Using the Military Decision Making Process in Civilian Organizations

One of the hardest tasks in any organization is to know your strategy, align actions to it, and equip people to perform the actions. Making decisions is the first step, and the MDMP can help. 

The vocabulary of the Military Decision Making Process (MDMP) is not typical for civilian organizations, but the concepts are germane.  Translating MDMP into health care can be very useful for process improvement.

Mission receipt – The commander provides the mission to his or her command. In a civilian setting, this would be the leader at any level.

Mission analysis – Identify explicit and implicit tasks

METT-TC – Mission, “Enemy” (forces opposing mission accomplishment), Troops (resources available to accomplish mission), Terrain (environmental factors affecting mission), Time, and Civil considerations (maximizing benefit and minimizing damage to peripherally involved parties)

Course of Action (COA) Development

Multiple courses of action required (at least three). Each COA must specify how that course of action will accomplish the mission (who, what, where, when).  The mission is the “why”. Always consider the following concepts in COA development:

1. Battlespace

To an Army planner, “close” operations means close to the forward line of troops, “deep” means behind enemy troops, and “rear” means behind his own troops. He must prepare to fight in all zones of battlespace.
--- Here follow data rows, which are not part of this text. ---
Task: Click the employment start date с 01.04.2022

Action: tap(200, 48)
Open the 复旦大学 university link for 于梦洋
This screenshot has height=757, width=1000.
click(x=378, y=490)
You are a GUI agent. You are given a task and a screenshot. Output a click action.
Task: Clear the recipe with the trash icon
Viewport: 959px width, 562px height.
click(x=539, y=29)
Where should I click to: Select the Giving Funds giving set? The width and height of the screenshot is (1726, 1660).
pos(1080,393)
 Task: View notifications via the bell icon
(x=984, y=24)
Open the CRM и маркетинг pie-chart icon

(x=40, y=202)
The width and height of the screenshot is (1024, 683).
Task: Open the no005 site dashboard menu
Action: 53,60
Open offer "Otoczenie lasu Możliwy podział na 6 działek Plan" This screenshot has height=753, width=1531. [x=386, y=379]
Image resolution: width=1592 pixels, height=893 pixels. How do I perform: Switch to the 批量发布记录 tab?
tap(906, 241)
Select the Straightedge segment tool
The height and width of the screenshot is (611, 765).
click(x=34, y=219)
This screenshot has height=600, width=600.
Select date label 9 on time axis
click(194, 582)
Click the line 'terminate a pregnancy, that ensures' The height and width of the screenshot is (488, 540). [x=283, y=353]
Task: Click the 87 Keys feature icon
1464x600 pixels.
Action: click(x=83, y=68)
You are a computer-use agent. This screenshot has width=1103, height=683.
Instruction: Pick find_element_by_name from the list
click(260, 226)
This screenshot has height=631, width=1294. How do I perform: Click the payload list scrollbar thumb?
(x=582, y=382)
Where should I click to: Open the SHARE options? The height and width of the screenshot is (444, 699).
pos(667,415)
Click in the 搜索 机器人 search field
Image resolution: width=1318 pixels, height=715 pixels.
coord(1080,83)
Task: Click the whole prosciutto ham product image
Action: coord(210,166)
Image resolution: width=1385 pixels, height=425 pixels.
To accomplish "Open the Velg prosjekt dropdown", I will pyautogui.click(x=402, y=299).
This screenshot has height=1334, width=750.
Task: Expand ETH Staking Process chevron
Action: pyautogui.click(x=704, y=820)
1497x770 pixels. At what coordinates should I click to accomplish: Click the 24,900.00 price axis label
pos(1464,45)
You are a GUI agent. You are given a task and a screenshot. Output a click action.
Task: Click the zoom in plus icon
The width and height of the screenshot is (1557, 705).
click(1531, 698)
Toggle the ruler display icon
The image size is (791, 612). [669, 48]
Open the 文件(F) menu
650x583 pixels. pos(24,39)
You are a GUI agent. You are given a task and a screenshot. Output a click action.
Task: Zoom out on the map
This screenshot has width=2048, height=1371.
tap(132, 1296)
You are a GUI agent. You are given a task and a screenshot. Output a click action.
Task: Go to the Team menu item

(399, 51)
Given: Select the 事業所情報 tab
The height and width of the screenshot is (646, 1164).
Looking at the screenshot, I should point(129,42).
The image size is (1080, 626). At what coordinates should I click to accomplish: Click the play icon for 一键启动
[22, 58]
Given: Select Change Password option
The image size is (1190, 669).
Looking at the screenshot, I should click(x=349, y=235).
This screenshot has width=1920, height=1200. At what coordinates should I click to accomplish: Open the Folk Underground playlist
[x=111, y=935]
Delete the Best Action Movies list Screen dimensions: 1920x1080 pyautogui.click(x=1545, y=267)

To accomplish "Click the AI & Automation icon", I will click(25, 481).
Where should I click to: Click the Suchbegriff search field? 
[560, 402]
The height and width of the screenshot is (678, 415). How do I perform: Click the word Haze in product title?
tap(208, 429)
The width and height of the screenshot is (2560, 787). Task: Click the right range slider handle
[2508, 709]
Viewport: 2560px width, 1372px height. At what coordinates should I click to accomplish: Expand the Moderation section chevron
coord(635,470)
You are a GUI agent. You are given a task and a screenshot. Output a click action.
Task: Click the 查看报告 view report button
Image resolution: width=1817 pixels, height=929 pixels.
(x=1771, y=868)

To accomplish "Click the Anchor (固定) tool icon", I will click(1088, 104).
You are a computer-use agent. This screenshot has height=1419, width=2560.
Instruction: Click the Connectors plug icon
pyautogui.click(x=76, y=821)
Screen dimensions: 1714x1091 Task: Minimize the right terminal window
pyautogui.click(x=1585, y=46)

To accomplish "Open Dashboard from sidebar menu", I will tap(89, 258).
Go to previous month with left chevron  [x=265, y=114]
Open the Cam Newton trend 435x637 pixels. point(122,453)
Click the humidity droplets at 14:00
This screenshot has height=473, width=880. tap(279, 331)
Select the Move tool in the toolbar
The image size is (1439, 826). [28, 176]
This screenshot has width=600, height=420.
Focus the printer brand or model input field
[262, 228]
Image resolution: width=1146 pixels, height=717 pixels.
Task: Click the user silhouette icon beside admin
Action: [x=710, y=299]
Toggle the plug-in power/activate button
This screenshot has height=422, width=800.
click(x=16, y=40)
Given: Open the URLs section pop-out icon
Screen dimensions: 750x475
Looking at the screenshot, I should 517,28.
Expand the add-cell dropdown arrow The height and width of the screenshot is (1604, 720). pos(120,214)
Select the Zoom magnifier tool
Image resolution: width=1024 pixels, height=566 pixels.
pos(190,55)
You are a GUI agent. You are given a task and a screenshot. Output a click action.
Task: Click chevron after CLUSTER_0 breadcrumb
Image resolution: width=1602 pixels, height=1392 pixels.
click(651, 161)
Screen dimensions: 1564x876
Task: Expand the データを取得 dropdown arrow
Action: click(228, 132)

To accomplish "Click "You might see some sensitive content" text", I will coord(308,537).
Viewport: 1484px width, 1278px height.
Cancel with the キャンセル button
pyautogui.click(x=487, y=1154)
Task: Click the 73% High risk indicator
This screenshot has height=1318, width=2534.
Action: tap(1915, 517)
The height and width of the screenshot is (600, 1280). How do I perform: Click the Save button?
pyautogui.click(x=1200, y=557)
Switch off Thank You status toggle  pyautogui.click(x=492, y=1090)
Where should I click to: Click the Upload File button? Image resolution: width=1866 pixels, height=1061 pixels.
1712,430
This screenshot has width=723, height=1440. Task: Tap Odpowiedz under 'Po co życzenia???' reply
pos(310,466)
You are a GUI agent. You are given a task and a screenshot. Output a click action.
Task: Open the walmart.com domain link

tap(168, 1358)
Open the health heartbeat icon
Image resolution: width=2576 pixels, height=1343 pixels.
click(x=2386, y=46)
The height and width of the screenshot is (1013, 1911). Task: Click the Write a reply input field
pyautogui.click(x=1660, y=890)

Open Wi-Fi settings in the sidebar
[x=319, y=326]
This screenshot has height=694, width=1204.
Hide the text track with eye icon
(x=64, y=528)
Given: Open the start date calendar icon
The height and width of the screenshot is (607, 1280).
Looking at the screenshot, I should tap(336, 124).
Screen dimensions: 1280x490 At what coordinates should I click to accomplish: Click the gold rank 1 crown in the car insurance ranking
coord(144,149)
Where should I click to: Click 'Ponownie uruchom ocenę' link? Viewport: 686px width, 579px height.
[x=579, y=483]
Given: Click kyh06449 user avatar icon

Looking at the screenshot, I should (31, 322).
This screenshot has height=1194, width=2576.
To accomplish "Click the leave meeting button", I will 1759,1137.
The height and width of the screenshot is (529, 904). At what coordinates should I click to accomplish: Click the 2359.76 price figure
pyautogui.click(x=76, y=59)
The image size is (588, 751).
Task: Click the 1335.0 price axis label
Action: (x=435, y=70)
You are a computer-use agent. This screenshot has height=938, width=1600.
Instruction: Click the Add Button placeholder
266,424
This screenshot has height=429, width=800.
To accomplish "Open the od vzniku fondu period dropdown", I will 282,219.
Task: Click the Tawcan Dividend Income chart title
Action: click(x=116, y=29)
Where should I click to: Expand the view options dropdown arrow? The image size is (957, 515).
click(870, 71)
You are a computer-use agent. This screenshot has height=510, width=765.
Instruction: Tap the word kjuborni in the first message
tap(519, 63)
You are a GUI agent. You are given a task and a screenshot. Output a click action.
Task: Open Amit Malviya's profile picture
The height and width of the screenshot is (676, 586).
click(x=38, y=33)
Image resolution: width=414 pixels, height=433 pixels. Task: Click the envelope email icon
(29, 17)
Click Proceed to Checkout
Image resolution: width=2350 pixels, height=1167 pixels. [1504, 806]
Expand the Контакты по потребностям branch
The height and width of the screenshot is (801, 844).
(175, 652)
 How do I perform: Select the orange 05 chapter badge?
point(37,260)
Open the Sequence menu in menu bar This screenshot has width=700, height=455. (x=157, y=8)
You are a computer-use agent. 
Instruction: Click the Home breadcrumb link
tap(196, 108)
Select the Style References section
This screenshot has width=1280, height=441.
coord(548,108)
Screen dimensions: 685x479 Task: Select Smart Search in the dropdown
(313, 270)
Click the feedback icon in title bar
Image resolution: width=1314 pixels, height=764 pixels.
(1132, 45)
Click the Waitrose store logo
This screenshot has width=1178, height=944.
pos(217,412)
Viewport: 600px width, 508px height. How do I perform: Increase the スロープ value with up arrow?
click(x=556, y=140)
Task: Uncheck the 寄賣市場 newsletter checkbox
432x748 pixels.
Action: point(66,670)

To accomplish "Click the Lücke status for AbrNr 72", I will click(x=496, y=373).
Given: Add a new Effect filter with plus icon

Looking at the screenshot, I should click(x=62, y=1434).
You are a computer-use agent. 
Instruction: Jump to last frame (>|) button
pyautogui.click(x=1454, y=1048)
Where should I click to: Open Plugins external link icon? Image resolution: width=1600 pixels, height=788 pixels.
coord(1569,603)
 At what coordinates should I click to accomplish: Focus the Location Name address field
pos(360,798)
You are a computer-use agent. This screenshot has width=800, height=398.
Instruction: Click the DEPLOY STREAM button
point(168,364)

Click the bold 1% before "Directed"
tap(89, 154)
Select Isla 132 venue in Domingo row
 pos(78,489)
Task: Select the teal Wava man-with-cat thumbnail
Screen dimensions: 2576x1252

In a marketing campaign, “close” operations might be marketing to your immediate customers and community.  “Deep” operations might be marketing your product to potential customers and communities nearby.  “Rear” operations might be marketing yourself to your employees and other internal stakeholders.

2. Center of Gravity

The center of gravity is the key difficulty underlying every problem.  In Operation Desert Storm, the centers of gravity of the Iraqi forces were the command and control network, the air defense network and the Republican Guard.  Allied forces destroyed these centers of gravity first, and Iraq was defeated.

In health care, one of the biggest problems is access to care, getting enough of the right kind of medical interventions to meet the demand.  Centers of gravity include leadership, and may include personnel, space, or some other factor, depending upon the situation.

3. Combined Operations

To an Army planner, combined operations means that forces in every element, land, sea, air, space and cyberspace, must engage to achieve the objective.  In a marketing campaign, “land” may be person to person, “air” may be radio and television, “sea” may be direct mail, and “cyberspace” is cyberspace.  Thinking about initiatives in terms of combined operations helps ensure that leaders don’t miss valuable opportunities to act.

COA Analysis – Analyze each COA for risks and benefits including cost, safety, etc.

COA Comparison – Use a decision matrix, comparing the advantages and disadvantages of each course of action. This includes a comparison of hazard probability (frequent, probable, occasional, remote, or improbable) with hazard severity (catastrophic, critical, marginal, negligible).

COA Approval – after a decision brief, the commander or other decision maker decides which course of action the organization will follow.

Orders Production – the headquarters staff produces the guidance document for the organization

Warning Order (WARNO)– indicates that an order is about to be issued

Operations Order (OPORD) – the main order

Fragmentary Order (FRAGO) – a partial order that provides additional information to the OPORD.  It may precede or follow it.

Civilian organizations, and especially health care, do not use “orders” in the military sense but nonetheless use documents for policy, instruction and direction. The military Orders paradigm provides a useful guide.